The Times points towards a spirited discussion at the Dylan fansite Expecting Rain, where people are posting links to photos that look just like the paintings. (You can see a lot of them there. I can't legally post the photos. There are also examples posted at the Times link.)

One example is a Henri Cartier-Bresson (a French photog, apparently considered the father of modern photojournalism) photograph of two men, one a eunuch who served in the court of the Dowager Empress Tzu Hsi. Tzu Hsi died in 1908.

Another is Léon Busy's photo "Woman Smoking Opium.

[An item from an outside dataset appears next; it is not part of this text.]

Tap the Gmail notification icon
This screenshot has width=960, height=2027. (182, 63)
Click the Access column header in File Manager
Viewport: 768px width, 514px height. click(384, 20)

The Times says Busy was an early 20th century photographer.

Michael Gray, who runs the Bob Dylan Encyclopedia blog, points out another similarity between a Dylan painting and a photo by Dmitri Kessel.

And he writes, “The most striking thing is that Dylan has not merely used a photograph to inspire a painting: he has taken the photographer’s shot composition and copied it exactly.”

Perhaps most amusing is the Expecting Rain post by Flickr user Okinawa Soba, who claims that “six of his paintings were drawn from my series of old JAPAN and CHINA images on my Flickr photostream,” and that probably unbeknownst to Dylan, in one case he had painted an element Soba added to the original photo.

“All I could think was, ‘Oh my God...Dylan painted my fake line!’”

Some commenting on Expecting Rain are suggesting it’s no big deal.

Milkcow writes, “Does anyone besides me find it really funny that the man who has had more of his output bootlegged and/or imitated than maybe any other person to ever have walk this planet should be whipped on for his use of various other source material items [...] let he who has not downloaded a bootleg, copied a song from a friend (on line or otherwise), or borrowed a lyric line to try to make someone think you are cool, watch an unauthorized youtube video, or attempted to sing a song in the shower with the Dylan twang .... be the first to post ....”

Others suggest Dylan is having a go at his audience and that it's all a game.

A press representative for the Gagosian Gallery has addressed the issue in a statement, saying, “While the composition of some of Bob Dylan’s paintings is based on a variety of sources, including archival, historic images, the paintings’ vibrancy and freshness come from the colors and textures found in everyday scenes he observed during his travels.”

Uh huh.

I think one astute commenter on the New York Times story night have hit it on the head by pointing out, “Of course this gets glossed over because it's Dylan. If it were anyone else, people wouldn't be so tepid in characterizing this as what it really is. Those paintings aren't ‘similar,’ they are exact.”